2024-5-6 16:52
A.Mucha
僕は美術展の会場で涙した。
作品の世界観に圧倒されて。その完成度の高さに圧倒されて。
与えられた題目に対する自分の発想力や技量のなさを身につまされて。悔しくて。つらくて。プレッシャーで。
今回、人生で初めて目の当たりにした、アルフォンス・ミュシャ。
絵画にある程度興味がある人なら、知っているだろう名前。
定かではないが中高生の頃に出合ったように思う。何かの入場特典でポストカードをもらった。図柄はランダムで、僕は黄道十二宮だった。もっと幼き時には、誰からの影響でもなく「星」や「暦」が大好きで、そこから当たり前のように自分の根底に流れている僕にとっては本当に美しすぎる絵であった。
田舎で、インターネットも今ほどではない時代であり境遇であった。だからそのたった一枚のポストカードが僕のすべてだった。それで十分だった。知れば知るほどミュシャ然とでもいうべきフォーマットは、強すぎ、暑苦しく感じられて、そして一辺倒にも見えて、僕は距離をおいていた。
絵の依頼は依然として煮詰まっていて、あえてしばらく触れていなかった。
面倒くさいので父と母にも経緯と状況だけはカミングアウトしておいた。
とにかく「詰」まっている自覚こそあったけれど、それはあくまで客観的な感じであった。自分のことでありながら、だいぶ手前の段階で距離をおいて、冷めた感覚で見ている、とでもいうような。
「降りたい。逃げ出したい」とか、冒頭のような気持ちや状況の言語化ができたのは、作品と対面したときだった。
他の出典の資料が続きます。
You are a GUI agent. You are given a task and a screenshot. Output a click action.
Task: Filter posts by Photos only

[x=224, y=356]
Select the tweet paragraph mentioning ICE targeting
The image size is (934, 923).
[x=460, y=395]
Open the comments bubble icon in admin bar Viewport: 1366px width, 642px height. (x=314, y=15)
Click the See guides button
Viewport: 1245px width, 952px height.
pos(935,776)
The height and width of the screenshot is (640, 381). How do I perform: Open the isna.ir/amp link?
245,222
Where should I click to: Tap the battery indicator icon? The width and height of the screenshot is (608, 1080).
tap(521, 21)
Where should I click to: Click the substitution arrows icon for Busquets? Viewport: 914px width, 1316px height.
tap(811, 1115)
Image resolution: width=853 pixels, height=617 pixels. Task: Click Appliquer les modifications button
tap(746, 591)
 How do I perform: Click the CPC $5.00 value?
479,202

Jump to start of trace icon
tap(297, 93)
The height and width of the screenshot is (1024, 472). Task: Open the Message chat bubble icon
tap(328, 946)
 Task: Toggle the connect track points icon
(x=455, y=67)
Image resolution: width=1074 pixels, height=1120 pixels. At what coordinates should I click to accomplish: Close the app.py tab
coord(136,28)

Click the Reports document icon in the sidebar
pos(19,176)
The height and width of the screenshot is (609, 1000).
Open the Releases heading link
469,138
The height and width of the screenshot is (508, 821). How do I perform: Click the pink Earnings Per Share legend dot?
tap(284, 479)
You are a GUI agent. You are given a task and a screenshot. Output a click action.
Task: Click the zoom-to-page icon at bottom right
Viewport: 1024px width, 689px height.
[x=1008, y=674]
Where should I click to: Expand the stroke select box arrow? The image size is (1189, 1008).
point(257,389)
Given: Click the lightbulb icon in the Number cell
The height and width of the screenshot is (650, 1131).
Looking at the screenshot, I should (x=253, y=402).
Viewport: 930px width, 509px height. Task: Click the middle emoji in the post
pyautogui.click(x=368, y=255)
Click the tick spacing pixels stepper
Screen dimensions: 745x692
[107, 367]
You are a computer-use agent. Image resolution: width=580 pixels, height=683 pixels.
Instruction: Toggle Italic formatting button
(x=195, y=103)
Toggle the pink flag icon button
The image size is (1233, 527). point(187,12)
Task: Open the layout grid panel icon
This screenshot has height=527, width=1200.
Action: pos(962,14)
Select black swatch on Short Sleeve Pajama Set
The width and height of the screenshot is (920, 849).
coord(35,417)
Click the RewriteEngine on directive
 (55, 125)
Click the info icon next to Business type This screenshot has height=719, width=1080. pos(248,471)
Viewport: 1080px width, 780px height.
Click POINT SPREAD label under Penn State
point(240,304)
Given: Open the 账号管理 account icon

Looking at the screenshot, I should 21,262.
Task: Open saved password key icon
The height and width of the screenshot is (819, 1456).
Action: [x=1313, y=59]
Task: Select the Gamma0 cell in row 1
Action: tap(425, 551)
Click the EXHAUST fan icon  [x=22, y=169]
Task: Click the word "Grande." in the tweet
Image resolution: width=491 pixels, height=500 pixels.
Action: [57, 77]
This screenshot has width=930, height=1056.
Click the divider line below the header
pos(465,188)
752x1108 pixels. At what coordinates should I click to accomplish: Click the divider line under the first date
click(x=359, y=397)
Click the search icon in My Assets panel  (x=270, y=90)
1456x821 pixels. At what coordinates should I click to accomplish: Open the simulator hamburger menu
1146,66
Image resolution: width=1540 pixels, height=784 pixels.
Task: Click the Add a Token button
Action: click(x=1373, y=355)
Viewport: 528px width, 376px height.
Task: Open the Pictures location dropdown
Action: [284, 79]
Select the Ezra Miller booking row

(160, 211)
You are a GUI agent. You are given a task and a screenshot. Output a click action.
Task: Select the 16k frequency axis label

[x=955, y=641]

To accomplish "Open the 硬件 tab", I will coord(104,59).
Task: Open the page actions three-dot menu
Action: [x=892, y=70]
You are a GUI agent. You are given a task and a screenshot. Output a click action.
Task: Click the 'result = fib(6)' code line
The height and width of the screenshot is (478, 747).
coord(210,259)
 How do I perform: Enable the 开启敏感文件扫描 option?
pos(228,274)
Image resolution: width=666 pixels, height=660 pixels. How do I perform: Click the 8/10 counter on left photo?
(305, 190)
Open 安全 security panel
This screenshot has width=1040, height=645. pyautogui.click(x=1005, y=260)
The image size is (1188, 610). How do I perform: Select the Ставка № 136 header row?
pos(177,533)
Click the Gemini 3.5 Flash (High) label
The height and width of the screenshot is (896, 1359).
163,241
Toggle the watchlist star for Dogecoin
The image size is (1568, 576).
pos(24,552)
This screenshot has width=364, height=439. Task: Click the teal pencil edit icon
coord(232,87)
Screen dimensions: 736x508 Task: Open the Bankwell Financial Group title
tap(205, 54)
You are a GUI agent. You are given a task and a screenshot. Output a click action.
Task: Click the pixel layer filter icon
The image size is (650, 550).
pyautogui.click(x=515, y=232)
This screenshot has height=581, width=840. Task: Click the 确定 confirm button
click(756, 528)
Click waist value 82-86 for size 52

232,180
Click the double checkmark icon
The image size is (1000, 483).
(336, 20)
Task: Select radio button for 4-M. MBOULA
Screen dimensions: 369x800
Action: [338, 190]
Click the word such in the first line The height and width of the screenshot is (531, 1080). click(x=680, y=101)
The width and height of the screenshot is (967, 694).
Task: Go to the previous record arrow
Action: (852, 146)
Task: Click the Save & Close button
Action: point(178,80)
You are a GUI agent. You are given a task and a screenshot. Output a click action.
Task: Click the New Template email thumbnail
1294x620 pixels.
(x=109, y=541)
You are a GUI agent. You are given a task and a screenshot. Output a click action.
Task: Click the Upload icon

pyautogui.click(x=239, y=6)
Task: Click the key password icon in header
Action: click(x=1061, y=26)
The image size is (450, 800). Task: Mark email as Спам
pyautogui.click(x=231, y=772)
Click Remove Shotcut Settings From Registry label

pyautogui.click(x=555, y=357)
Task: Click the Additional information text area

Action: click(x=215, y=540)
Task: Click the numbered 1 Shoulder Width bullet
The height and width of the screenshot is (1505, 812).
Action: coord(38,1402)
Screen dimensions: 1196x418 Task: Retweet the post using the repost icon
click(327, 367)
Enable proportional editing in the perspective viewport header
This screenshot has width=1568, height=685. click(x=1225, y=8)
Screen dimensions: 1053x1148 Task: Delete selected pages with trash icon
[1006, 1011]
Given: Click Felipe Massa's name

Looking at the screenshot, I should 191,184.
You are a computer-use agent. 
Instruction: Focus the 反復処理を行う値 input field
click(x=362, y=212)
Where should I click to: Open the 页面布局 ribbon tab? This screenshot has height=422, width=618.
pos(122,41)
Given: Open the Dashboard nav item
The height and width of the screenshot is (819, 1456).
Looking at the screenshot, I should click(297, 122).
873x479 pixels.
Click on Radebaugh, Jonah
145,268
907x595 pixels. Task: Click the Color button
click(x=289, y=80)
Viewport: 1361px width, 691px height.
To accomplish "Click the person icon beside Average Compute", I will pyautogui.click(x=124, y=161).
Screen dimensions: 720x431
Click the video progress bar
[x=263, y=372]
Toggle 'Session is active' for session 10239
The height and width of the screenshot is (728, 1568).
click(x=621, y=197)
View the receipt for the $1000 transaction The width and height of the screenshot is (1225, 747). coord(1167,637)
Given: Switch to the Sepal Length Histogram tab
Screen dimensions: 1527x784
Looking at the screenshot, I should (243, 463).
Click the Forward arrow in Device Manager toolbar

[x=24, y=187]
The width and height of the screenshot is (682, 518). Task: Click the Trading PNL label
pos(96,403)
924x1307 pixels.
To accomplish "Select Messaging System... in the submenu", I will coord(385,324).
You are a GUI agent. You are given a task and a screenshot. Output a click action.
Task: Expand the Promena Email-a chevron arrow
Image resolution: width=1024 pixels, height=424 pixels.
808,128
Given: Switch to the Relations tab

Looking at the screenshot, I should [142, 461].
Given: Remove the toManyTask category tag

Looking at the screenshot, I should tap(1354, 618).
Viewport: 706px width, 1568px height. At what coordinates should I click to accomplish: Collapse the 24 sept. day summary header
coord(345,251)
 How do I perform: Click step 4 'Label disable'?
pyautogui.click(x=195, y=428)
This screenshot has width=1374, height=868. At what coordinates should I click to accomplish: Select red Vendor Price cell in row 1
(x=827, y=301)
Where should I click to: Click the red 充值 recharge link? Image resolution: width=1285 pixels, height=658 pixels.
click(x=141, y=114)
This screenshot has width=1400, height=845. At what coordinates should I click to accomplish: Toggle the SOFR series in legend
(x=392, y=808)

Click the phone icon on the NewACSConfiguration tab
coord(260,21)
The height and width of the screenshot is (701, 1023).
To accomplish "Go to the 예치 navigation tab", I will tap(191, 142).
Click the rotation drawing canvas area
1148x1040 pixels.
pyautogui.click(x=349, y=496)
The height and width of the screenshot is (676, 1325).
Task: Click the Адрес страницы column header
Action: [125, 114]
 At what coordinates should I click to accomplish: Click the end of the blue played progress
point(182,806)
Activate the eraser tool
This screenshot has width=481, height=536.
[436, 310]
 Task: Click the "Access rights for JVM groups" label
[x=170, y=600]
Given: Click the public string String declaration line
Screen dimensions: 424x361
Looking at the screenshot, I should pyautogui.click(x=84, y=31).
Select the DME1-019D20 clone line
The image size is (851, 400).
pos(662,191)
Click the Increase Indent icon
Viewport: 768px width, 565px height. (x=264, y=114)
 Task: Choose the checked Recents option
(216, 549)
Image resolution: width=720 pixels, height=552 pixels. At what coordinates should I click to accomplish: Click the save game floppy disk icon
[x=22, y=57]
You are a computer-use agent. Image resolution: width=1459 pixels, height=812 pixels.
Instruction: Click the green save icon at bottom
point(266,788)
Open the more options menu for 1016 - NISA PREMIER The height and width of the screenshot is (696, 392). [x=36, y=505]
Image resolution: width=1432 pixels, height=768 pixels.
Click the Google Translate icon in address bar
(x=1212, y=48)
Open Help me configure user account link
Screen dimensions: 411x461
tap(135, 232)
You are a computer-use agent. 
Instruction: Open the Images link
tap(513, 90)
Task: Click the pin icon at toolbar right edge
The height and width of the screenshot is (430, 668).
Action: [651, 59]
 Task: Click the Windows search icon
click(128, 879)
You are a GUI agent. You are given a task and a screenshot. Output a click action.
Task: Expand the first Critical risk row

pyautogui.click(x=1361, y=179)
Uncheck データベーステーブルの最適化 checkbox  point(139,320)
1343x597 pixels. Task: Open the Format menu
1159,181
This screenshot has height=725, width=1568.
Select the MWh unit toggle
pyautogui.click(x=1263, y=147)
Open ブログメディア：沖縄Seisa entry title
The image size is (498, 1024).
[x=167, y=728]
ミュシャはリトグラフ。輪郭線や幾何学の組み合わせ、ややフラットに感じられる着色のせいで、ある種、簡単そうに見えるが、この完成度に至るまでには、当たり前すぎる話ではあるが、並大抵ではないセンス(デッサン力はもちろん、発想、構成)が要される。フラット=省略されていても、貧相でない、むしろそれが紛うことなき正とすら思わせる仕上がり、何であるかわかること、装飾模様として図案化され、随所に組み合わせて敷き詰められていること。そして
「あぁ、おそろしい…」
どんなに小さな作品(挿絵)でも、どこまでも精密に描き込まれていること。解像度が高すぎる。
強すぎ、暑苦しいと感じていたのは、圧倒的な技量と世界観そのもので、僕はもう最初から本能レベルで圧倒されていたのだろう。
打開策になるという期待はなく、ただ時間があって、近くで開催されているからと、立ち寄ってみた次第。
結果的に収穫はあった。依頼の難所、極端な縦横比はミュシャの縦長の絵にだいぶ近く、それは頭ではわかってはいたけれど、いざ目のあたりにしてみてようやく励まされた気分だった。
狙ってないときほど得られるものは大きい。といっても、相手が本当にすごすぎるので、本当に全く参考にならない(自分のものとして落とし込みきれない)。”真似”るのがせいぜいだろう。もうそれでもいいだろう。背は腹に変えられない。
何より久々の悔しまじりの感動の涙は清々しかった。
僕はいつもここから始まる。きっとうぬぼれが強すぎるのだろう。